Controllable intrinsic Gilbert damping in Pt buffered [Co/Ni]n multilayers with enhanced perpendicular magnetic anisotropy

We systematically investigate the magnetization precession processes of post-prepared and after-annealing Pt buffered [Co/Ni]n multilayers with adjustable perpendicular magnetic anisotropy (PMA) by time-resolved magneto-optical Kerr effect. The PMA of the [Co/Ni]n multilayers could be modulated by changing the number of Co/Ni periods n, Pt thickness tPt and annealing temperature Ta, respectively. With a fixed tPt, both uniaxial magnetic anisotropy Ku and intrinsic damping constant alpha 0 could be modulated by the variation of n. We observed that alpha 0 is linearly proportional to Ku, since both of them originate from the spin-orbit coupling (SOC). For a fixed n, with the increase of tPt, Ku exhibits a non-monotonic change behavior, but alpha 0 increases monotonously. It is found that alpha 0 shows a nonlinear positve correlation to Ku. It suggests that the SOC is not the only factor affecting the damping process. Finally, for the specific sample, both alpha 0 and Ku also display the different variation behaviors with increasing Ta.
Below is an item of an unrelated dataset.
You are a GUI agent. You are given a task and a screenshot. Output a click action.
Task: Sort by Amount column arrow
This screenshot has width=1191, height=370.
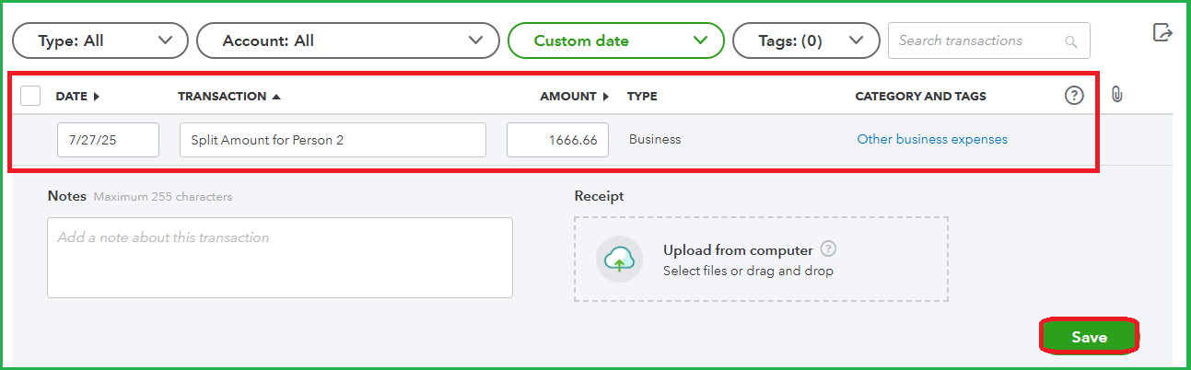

In this case, the changes in film microstructure caused by the annealing have different contributions to Ku and alpha 0, resulting in a negative correlation between Ku and alpha 0. The findings could be helpful to design the potential application of [Co/Ni]n multilayers system in STT-MRAM with high density, low power and high thermal stability.

Automated summary

This study systematically investigates the magnetization precession processes of post-prepared and after-annealing Pt buffered [Co/Ni]n multilayers with adjustable perpendicular magnetic anisotropy (PMA) using time-resolved magneto-optical Kerr effect. The findings reveal a linear proportionality between the intrinsic damping constant alpha 0 and the uniaxial magnetic anisotropy Ku, as well as non-monotonic behavior in Ku with increasing Pt thickness tPt. Additionally, it is observed that alpha 0 shows a nonlinear positive correlation with Ku, suggesting that spin-orbit coupling is not the only factor affecting the damping process.